The course provides an introduction to artificial intelligence techniques for experimental and applied physics, such as machine learning and statistical learning. At the end of the course, the student will be able to create and train ad-hoc neural networks with KERAS and scikit-learn.
Course Prerequisites
Basic knowledge of object-oriented languages, as provided in the course "Metodi informatici della Fisica". Basic knowledge of radiation-matter interaction.
Teaching Methods
Oral lectures, assisted by presentations, that will be made available to students in pdf format via the Kiro platform.
Assessment Methods
Oral examination.

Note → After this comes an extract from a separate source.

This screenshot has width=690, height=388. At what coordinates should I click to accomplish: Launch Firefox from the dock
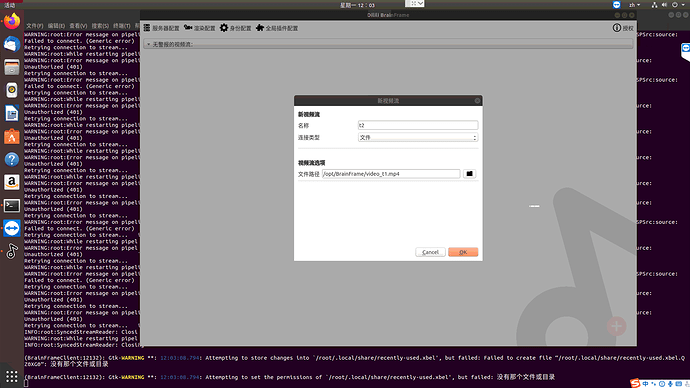[x=12, y=21]
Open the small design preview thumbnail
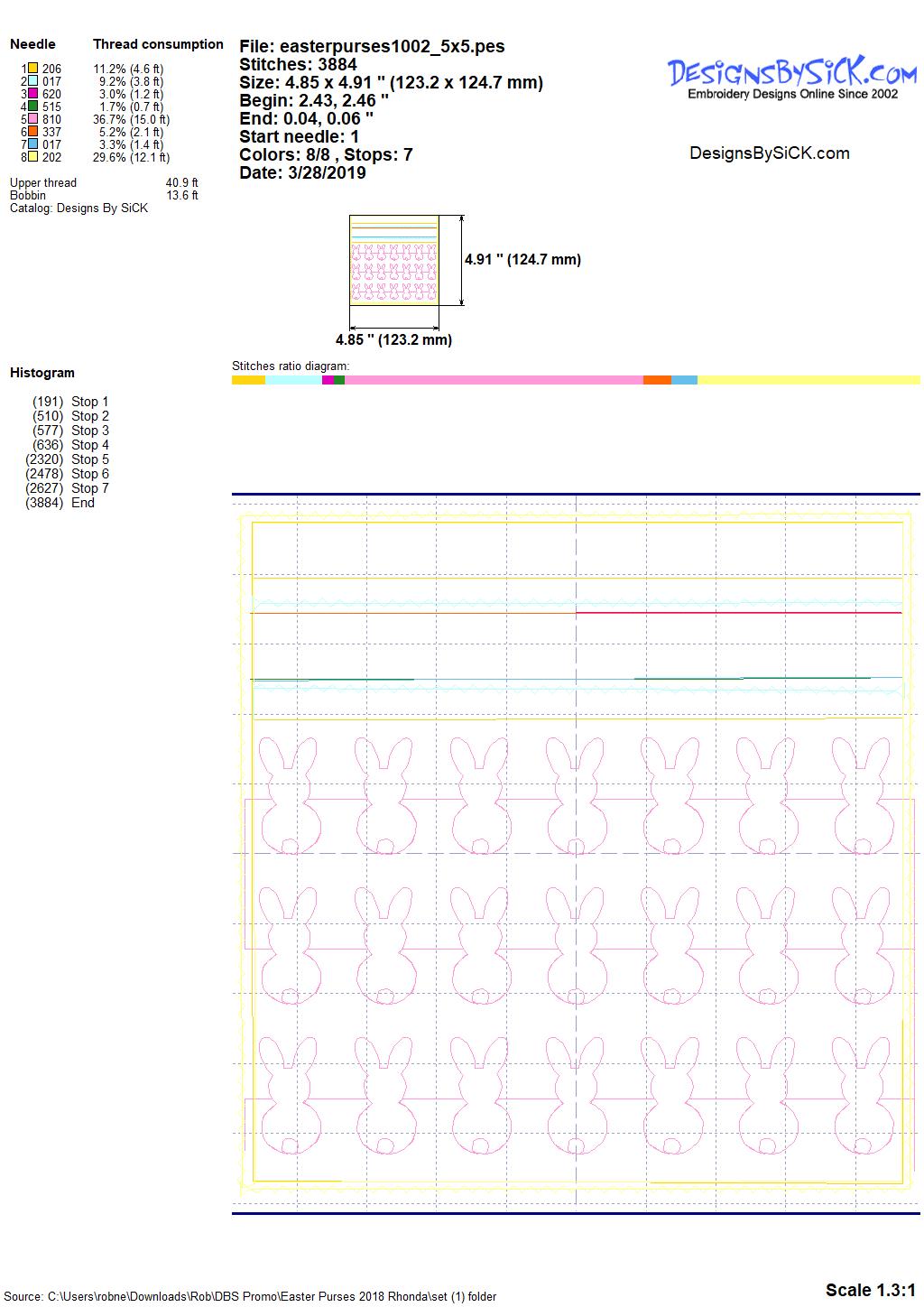924x1307 pixels. 393,261
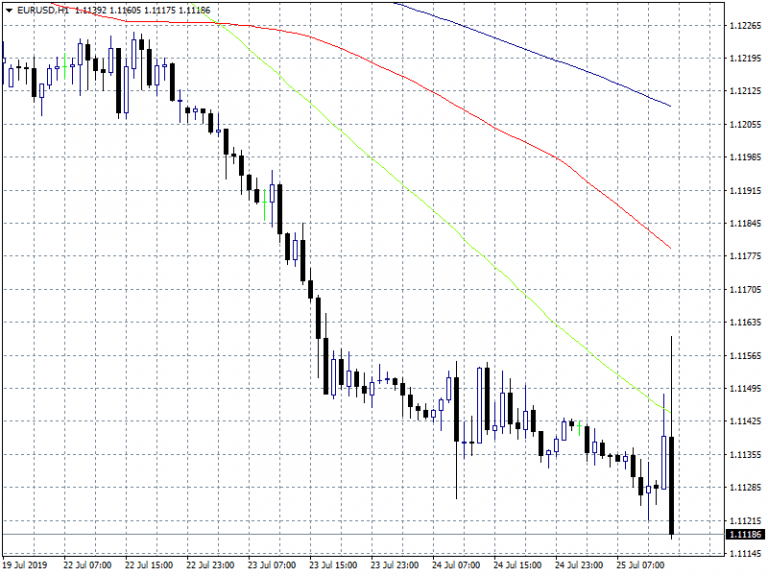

Each student should provide a personal project in a selected field of interest, that entails the concepts introduced during the lectures
Texts
a) James at al., Introduction to Statistical Learning b) F. Chollet, Deep Learning with Python (ISBN: 9781617294433)
Contents
The course is divided into 2 modules: - Introduction to Deep Learning (I.Postuma) Brief introduction to Python and some essential packages to use KERAS. Introduction and development of neural networks to solve computer vision problems. - Machine learning in high energy physics (M. Pelliccioni) Data processing view of a large scale physics experiment. Detailed examples of ML applications in high energy physics experiments, with hands-on sessions based on scikit-learn and on the standard Python libraries, such as ML approaches to particle recognition in a detector, jet flavour classification or electron/hadron separation using decision trees.